• Russ Cox's avatar
    runtime: stack split + garbage collection bug · 370276a3
    Russ Cox authored
    The g->sched.sp saved stack pointer and the
    g->stackbase and g->stackguard stack bounds
    can change even while "the world is stopped",
    because a goroutine has to call functions (and
    therefore might split its stack) when exiting a
    system call to check whether the world is stopped
    (and if so, wait until the world continues).
    
    That means the garbage collector cannot access
    those values safely (without a race) for goroutines
    executing system calls.  Instead, save a consistent
    triple in g->gcsp, g->gcstack, g->gcguard during
    entersyscall and have the garbage collector refer
    to those.
    
    The old code was occasionally seeing (because of
    the race) an sp and stk that did not correspond to
    each other, so that stk - sp was not the number of
    stack bytes following sp.  In that case, if sp < stk
    then the call scanblock(sp, stk - sp) scanned too
    many bytes (anything between the two pointers,
    which pointed into different allocation blocks).
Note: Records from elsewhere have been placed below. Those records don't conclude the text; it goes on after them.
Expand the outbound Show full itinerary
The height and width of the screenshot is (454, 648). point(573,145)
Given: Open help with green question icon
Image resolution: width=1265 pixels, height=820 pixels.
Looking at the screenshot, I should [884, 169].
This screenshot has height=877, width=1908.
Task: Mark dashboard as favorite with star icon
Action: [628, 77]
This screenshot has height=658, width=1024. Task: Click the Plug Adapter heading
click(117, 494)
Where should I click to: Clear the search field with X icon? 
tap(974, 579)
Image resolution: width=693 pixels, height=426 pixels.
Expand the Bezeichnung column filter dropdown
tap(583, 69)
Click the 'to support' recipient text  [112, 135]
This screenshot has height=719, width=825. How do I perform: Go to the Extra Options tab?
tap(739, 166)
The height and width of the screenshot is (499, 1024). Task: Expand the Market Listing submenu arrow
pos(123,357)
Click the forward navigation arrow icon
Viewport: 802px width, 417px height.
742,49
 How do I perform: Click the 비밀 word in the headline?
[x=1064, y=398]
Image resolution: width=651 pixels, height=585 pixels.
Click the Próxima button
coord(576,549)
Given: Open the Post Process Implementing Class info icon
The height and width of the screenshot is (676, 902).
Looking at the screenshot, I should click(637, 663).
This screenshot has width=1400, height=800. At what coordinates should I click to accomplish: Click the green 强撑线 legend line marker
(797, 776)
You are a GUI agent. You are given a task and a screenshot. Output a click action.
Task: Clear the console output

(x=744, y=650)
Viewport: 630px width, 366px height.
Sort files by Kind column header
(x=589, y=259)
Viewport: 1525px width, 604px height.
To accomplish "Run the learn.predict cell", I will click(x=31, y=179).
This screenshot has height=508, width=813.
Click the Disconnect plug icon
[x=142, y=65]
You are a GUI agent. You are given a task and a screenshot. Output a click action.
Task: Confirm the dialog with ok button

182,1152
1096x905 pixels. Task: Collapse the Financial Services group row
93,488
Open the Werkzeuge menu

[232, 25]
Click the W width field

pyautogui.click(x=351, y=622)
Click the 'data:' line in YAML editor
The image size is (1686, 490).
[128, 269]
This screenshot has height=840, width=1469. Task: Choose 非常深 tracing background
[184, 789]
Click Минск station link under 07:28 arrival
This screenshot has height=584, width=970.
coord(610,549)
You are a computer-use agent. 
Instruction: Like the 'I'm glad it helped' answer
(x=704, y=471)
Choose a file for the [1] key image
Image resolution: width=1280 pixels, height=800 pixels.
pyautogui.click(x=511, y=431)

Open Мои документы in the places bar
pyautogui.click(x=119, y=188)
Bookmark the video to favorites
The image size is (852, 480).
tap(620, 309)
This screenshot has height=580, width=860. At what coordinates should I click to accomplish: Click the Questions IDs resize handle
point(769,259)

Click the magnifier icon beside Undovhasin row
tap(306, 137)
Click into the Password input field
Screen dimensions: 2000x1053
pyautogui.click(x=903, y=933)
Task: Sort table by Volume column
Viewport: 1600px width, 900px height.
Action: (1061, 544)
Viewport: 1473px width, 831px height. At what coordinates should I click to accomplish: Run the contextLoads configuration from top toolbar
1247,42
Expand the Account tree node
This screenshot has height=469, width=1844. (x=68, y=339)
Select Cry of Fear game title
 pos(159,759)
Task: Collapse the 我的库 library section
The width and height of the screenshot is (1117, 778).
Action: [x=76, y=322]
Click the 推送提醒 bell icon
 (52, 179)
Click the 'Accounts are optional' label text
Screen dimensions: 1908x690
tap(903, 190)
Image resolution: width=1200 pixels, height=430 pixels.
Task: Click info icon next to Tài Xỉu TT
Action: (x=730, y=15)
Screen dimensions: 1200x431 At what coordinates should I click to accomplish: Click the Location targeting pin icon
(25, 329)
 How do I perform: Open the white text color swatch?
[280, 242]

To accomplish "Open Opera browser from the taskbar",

    If sp > stk then stk - sp wrapped around.
    On 32-bit, stk - sp is a uintptr (uint32) converted
    to int64 in the call to scanblock, so a large (~4G)
    but positive number.  Scanblock would try to scan
    that many bytes and eventually fault accessing
    unmapped memory.  On 64-bit, stk - sp is a uintptr (uint64)
    promoted to int64 in the call to scanblock, so a negative
    number.  Scanblock would not scan anything, possibly
    causing in-use blocks to be freed.
    
    In short, 32-bit platforms would have seen either
    ineffective garbage collection or crashes during garbage
    collection, while 64-bit platforms would have seen
    either ineffective or incorrect garbage collection.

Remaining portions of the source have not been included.